Während das Trio mit Sebastian D. die Molotowcocktails geworfen haben
soll, habe Jeannine P. im Fluchtauto gesessen. Nach eigener Aussage hat
sie die Männer vom Tatort weggefahren. P. wird hinsichtlich der Tat vom
14.7.2001 lediglich wegen Beihilfe zur versuchten Sachbeschädigung und
Verstoßes gegen das Waffengesetz angeklagt. Ihr wird außerdem die
Beteiligung an einem Brandanschlag auf die Wohnwagen einer Gruppe Sinti
und Roma am 30.7.2001 im nahen Wildau vorgeworfen. Hierzu wollte sich
die Angeklagte gestern nicht äußern. Warum die zwei Komplizen des
Anschlags auf die Festivalbühne nicht mit auf der Anklagebank saßen, ist
unklar.
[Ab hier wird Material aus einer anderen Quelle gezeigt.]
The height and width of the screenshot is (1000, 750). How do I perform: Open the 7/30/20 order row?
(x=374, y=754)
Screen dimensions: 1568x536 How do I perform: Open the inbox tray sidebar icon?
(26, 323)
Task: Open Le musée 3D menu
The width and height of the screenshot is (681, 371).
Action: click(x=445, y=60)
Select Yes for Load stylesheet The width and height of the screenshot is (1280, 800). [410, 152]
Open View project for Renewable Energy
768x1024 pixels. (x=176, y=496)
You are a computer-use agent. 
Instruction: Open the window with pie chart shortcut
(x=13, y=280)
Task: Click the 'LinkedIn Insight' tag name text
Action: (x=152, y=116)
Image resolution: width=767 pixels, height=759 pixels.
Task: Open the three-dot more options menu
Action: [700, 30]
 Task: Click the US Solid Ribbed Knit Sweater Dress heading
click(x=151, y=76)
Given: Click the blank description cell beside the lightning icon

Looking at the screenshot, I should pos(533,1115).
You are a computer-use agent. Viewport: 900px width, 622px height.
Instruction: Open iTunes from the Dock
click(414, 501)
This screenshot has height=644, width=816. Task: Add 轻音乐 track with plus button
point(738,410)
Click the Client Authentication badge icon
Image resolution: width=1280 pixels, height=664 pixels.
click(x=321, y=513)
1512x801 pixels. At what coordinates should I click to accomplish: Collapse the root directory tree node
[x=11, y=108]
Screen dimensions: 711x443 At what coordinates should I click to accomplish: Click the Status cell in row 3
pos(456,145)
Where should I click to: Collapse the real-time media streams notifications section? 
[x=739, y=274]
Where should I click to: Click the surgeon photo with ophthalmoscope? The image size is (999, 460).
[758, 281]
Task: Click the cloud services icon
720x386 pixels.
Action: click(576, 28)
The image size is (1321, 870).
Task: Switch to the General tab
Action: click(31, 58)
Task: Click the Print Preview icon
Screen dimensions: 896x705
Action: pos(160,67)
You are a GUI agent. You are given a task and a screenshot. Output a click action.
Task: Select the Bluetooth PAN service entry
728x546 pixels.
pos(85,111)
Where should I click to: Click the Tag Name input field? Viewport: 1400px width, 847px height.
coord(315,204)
Schleierhaft blieb am Montag auch, warum nach den
Teilgeständnissen von Sebastian D. und Jeannine P. 2002 bis zur
Hauptverhandlung über zwei Jahre vergingen.
Nun wird vor allem zu klären sein, ob den Angreifern bewußt war, daß
sich auf der Bühne schlafende Menschen befanden, sie also wissentlich
Menschenleben gefährdeten. Gestern wurde das von beiden bestritten.
Antifagruppen rechnen den einschlägig polizeibekannten D. der im März
2005 verbotenen Kameradschaft “Berliner Alternative Süd-Ost” (BA-SO) zu.